PASSAGE:
──────────────────────────────
Scientific classification
- Kingdom: Plantae
- Clade: Tracheophytes
- Clade: Angiosperms
- Clade: Eudicots
- Clade: Asterids
- Order: Asterales
- Family: Asteraceae
- Genus: Antennaria
- Species: A. howellii
- Binomial name: Antennaria howellii Greene
- Synonyms: Synonymy Antennaria callilepis Greene ; Antennaria eximia Greene ; Antennaria canadensis Greene, syn of subsp. canadensis ; Antennaria isabellina (Greene) Greene ex House, syn of subsp. canadensis ; Antennaria randii Fernald, syn of subsp. canadensis ; Antennaria spathulata (Fernald) Fernald, syn of subsp. canadensis ; Antennaria neodioica Greene, syn of subsp. neodioica ; Antennaria obovata E.E.Nelson, syn of subsp. neodioica ; Antennaria rhodantha Fernald, syn of subsp. neodioica ; Antennaria rupicola Fernald, syn of subsp. neodioica ; Antennaria russellii Boivin, syn of subsp. neodioica ; Antennaria grandis (Fernald) House, syn of subsp. neodioica ; Antennaria appendiculata Fernald, syn of subsp. petaloidea ; Antennaria concolor Piper, syn of subsp. petaloidea ; Antennaria pedicellata Greene, syn of subsp. petaloidea ; Antennaria petaloidea (Fernald) Fernald, syn of subsp. petaloidea ; Antennaria stenolepis Greene, syn of subsp. petaloidea ;

= Antennaria howellii =

- Genus: Antennaria
- Species: howellii
- Authority: Greene

Species of flowering plant

Antennaria howellii, the everlasting or Howell's pussytoes, is a North American species of plant in the family Asteraceae. It is native to northern Alaska, much of Canada including the Arctic territories, and the northern United States as far south as northern California, Colorado and North Carolina.

Antennaria howellii is an evergreen perennial plant. The form is usually basal rosettes, largely clonally propagated. The basal rosette leaves are 2–4 cm long and 6–12 mm broad, light green and spatulate, with a thin arm and a broad tip with a point. They have woolly white undersides. The flowerheads appear in May, on a stem 15–35 cm tall with smaller, slender leaves 1–4 cm long. It is commonly seen growing under pine stands.
──────────────────────────────
SUPPLIED RECORDS:
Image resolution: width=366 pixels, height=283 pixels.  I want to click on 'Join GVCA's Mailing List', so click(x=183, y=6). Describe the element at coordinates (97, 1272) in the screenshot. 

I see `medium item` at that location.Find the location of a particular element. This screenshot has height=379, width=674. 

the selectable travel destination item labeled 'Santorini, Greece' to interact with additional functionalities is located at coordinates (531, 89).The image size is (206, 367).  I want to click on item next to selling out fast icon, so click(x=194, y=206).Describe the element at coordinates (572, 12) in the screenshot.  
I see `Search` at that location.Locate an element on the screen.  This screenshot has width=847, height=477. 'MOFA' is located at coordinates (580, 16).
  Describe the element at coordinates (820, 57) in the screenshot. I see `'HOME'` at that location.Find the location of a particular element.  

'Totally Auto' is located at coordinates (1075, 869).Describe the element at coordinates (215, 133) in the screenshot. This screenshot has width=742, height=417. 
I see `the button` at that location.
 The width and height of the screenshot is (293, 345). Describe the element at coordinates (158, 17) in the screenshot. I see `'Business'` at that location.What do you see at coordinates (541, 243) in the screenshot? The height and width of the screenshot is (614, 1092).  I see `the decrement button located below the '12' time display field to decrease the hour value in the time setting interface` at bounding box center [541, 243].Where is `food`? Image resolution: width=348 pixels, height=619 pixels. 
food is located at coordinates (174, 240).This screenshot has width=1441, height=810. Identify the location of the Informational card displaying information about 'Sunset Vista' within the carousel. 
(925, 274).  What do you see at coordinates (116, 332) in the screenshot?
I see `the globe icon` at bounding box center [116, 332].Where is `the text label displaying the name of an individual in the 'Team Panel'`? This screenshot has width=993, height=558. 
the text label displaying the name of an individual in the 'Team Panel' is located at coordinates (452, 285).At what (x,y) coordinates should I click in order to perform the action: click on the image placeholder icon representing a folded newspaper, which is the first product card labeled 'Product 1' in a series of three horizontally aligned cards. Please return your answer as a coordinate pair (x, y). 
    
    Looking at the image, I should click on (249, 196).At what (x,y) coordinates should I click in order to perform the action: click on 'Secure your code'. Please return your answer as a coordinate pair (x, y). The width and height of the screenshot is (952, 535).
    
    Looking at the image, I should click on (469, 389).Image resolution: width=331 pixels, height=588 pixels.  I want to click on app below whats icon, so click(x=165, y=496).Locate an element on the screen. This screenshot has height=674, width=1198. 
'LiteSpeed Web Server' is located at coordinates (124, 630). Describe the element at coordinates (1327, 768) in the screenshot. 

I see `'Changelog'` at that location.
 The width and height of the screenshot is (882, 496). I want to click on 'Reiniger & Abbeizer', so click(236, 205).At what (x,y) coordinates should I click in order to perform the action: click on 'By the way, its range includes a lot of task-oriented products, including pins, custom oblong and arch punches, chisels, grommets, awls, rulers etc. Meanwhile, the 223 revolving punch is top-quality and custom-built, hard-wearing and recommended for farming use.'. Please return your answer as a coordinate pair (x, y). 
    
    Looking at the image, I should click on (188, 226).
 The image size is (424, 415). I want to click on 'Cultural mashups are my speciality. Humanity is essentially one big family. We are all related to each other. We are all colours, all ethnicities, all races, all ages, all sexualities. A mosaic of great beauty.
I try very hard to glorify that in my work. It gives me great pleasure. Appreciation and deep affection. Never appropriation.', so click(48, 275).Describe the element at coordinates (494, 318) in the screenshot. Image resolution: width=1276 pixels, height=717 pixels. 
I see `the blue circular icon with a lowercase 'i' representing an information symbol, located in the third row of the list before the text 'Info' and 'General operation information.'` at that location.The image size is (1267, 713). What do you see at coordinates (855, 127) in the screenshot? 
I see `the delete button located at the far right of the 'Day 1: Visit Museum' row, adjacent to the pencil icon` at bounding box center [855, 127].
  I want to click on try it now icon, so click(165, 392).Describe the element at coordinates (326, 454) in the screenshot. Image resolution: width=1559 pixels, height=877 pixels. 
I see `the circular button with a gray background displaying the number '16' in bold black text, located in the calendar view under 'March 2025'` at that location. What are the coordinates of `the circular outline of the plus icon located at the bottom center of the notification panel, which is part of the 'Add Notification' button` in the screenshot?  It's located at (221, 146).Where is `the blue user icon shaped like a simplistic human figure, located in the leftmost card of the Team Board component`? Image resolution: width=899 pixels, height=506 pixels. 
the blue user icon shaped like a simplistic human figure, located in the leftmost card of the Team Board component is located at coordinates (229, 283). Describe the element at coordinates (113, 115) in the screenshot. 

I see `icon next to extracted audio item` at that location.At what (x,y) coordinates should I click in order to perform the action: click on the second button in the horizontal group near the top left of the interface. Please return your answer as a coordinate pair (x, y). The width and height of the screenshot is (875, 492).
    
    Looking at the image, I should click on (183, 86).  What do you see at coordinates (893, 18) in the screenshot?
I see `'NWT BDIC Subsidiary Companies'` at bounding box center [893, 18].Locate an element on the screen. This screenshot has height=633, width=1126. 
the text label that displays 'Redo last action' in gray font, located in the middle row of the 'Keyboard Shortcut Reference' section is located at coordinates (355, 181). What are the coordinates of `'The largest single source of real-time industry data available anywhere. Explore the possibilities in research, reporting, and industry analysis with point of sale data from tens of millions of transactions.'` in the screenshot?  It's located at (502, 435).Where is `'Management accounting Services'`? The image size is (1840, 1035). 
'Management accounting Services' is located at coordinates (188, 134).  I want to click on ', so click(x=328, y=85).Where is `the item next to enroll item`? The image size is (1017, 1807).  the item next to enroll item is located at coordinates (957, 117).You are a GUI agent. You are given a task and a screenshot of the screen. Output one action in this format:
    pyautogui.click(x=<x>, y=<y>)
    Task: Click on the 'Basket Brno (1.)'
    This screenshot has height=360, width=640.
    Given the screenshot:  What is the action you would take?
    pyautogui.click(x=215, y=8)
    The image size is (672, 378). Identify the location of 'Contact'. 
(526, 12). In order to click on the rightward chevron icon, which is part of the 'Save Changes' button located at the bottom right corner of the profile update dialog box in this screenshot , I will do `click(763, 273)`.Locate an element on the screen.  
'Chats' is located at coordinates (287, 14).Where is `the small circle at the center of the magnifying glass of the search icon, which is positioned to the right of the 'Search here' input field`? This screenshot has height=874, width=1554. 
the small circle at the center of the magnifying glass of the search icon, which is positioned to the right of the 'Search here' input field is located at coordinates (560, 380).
──────────────────────────────
TASK INSTRUCTIONS: List every clade named in the scientific classification of the Antennaria howellii text. These lines have no connection to the Antennaria howellii text.

SOLUTION FOR THIS PROBLEM: Tracheophytes, Angiosperms, Eudicots, Asterids